Complex and varied business models
What became clear during the FCA’s safeguarding attestation process last year is that in the many and varied business models in the payments industry, it is not always as straightforward as the legislators thought it would be to identify what are relevant funds in any particular case.
It is vital that firms set out in their policies and procedures how they identify relevant funds, and why that meets the definition in the Payment Services Regulations and/or E-Money Regulations for their particular business model. Where the business model is novel or complex, it may be advisable to obtain specialist advice. To borrow a term from the Senior Managers regime, which is also relevant in payment services, the FCA expect senior management to take “all reasonable steps” to comply with regulatory requirements, and taking advice from a suitably qualified external source can evidence that the firm has done this.
Having identified relevant funds, firms must be able to reconcile the sums held in safeguarding accounts to its own records, enabling the firm and any relevant third party to distinguish relevant funds from the firm’s own money and relevant funds held for one customer against those held for another. It is noteworthy that the finalised guidance says that the FCA “expect firms to clearly document this reconciliation process and to provide an accompanying rationale.” Again, this means that the firm must look at its own business model and set out, not only how it carries out its reconciliations, but why that is appropriate for its business. External verification of that justification may be sensible to show that management have taken all reasonable steps to be compliant.

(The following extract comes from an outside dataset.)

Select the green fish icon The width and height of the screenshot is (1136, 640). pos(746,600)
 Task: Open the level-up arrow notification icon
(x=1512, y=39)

Evidencing your compliance
Firms that fall within the latest FCA guidance will have to ask a suitably qualified and experienced independent firm to audit safeguarding arrangements at least once annually. An independent audit is an excellent way of evidencing compliance with the regulations and to identify areas for improvement or remediation. A document you could show to the FCA to demonstrate how seriously you take your responsibilities. Hence, why we are strongly recommending firms look toward an audit at the earliest opportunity.

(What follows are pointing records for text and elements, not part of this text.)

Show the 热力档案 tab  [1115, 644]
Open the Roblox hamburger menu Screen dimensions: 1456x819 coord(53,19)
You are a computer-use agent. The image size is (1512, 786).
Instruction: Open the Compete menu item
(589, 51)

All firms are required, as a condition of authorisation, to satisfy the FCA that they have adequate internal control mechanisms including sound administrative, risk management and accounting procedures and that they have taken adequate measures to safeguard customer funds.

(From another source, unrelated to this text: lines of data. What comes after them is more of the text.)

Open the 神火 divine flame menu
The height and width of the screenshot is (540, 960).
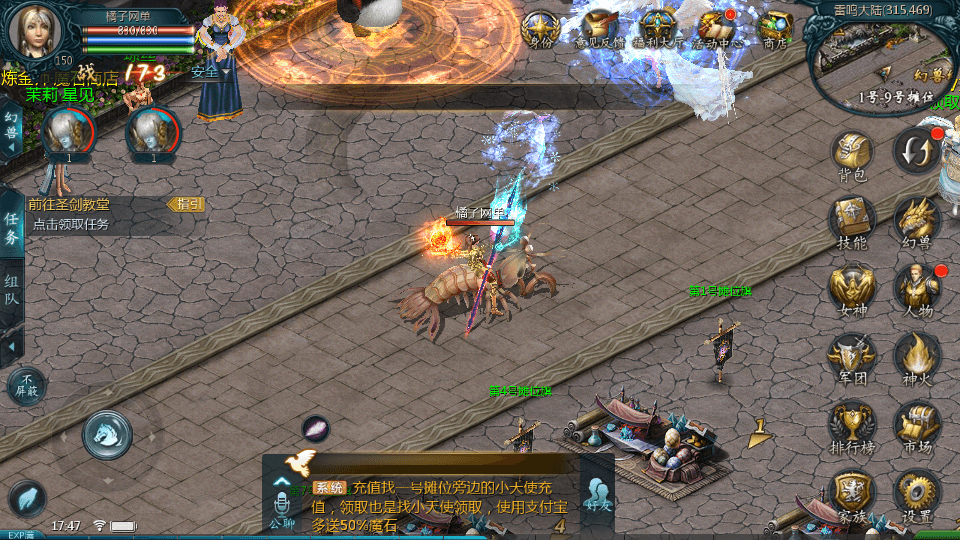coord(916,356)
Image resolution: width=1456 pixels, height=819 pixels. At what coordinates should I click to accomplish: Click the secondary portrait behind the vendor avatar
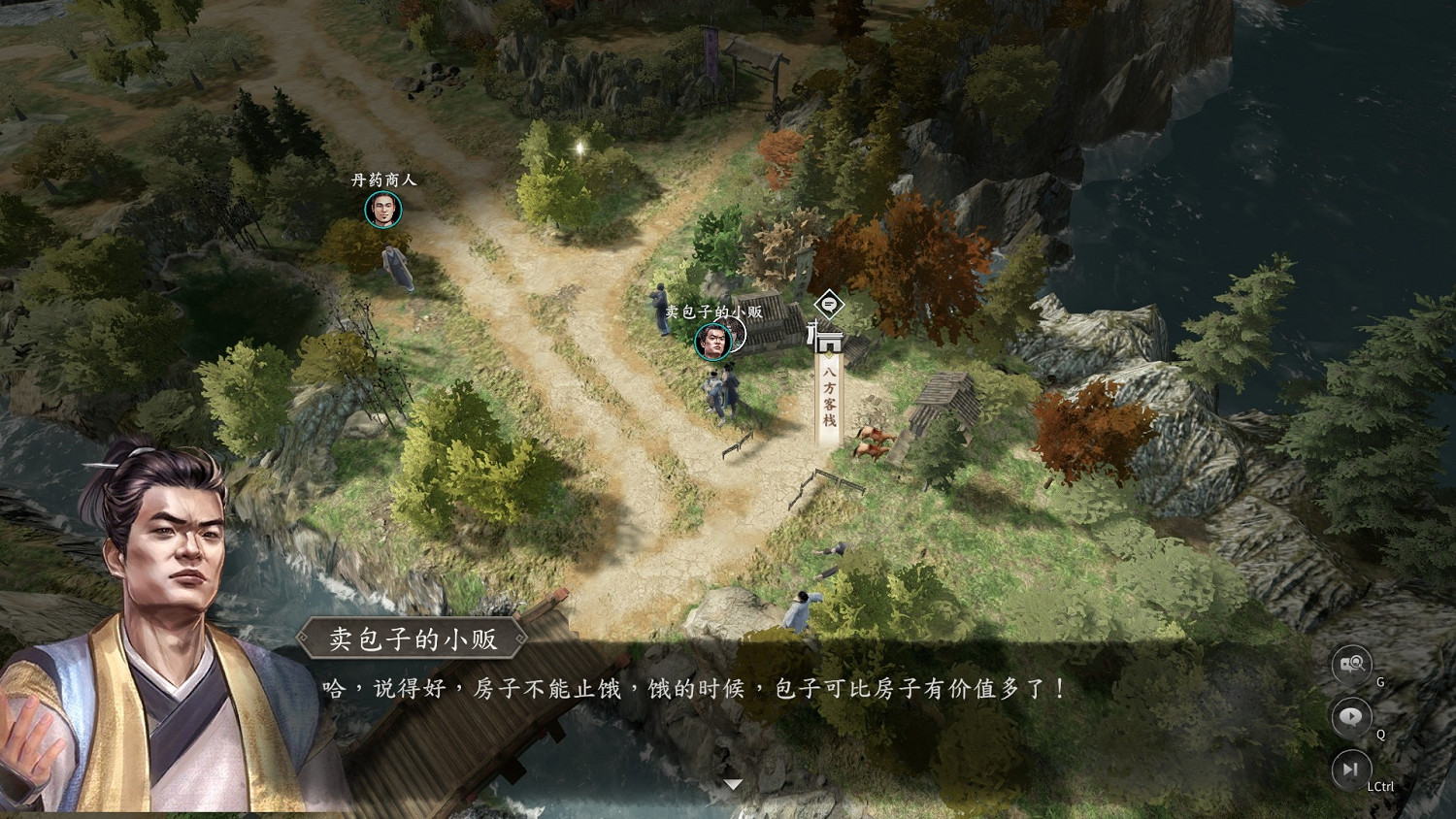735,332
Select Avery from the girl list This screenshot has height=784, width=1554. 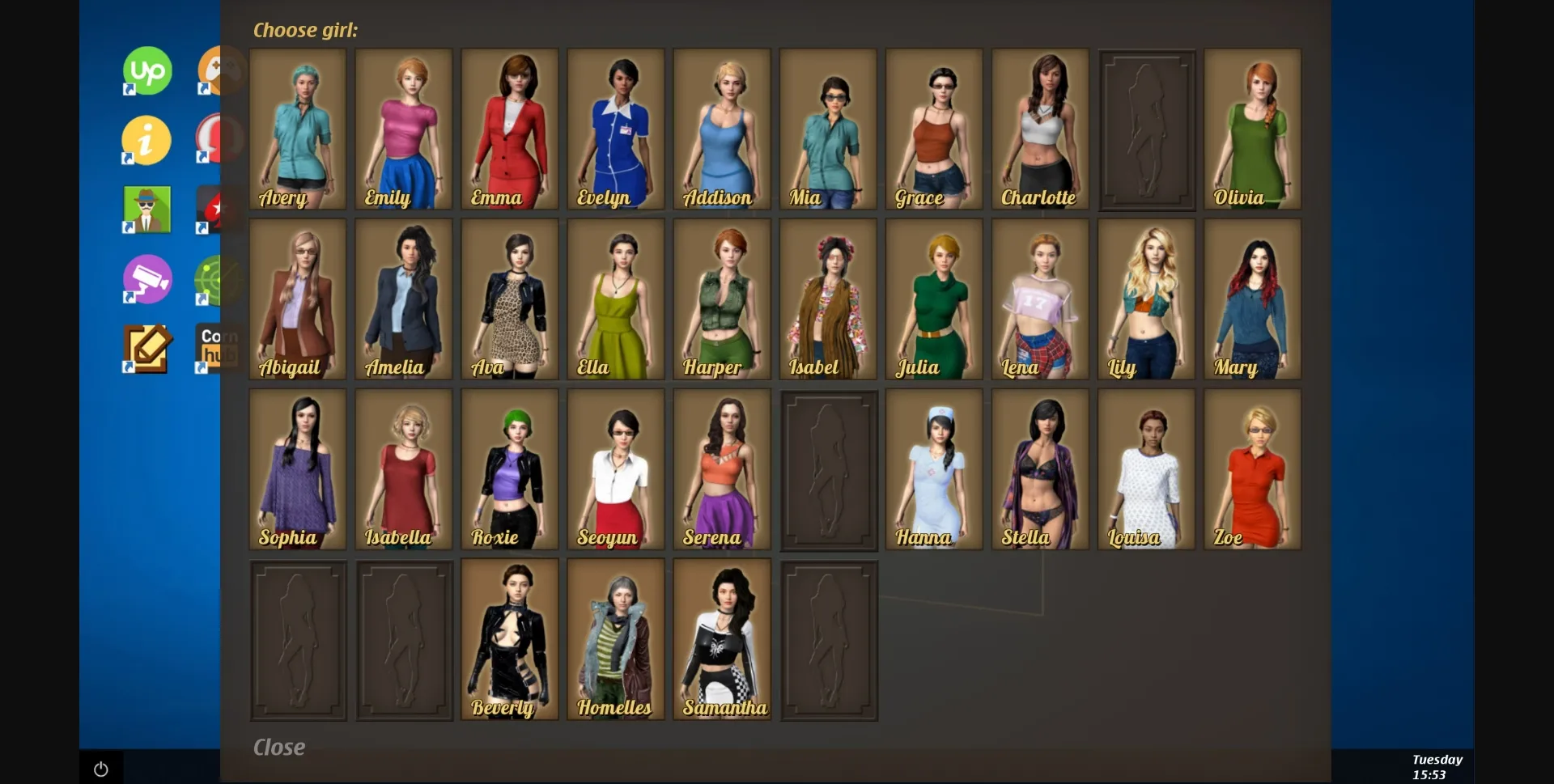[x=297, y=129]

It is difficult to see how a firm can do this without undertaking an audit of some sort, to evidence that senior management have taken all reasonable steps to be compliant. For APIs, EMIs and SPIs which choose to safeguard that are exempt from having to audit their accounts, under the Companies Act 2006, undertaking an independent safeguarding audit is not mandatory. But we would suggest that in the current environment these firms should seriously consider commissioning an independent safeguarding audit to check and evidence their compliance. Just because they are smaller firms will not make them any less interesting to the FCA. In fact, there could be compelling arguments for them being equally in the spotlight, especially those firms of a size close to the exemption limits.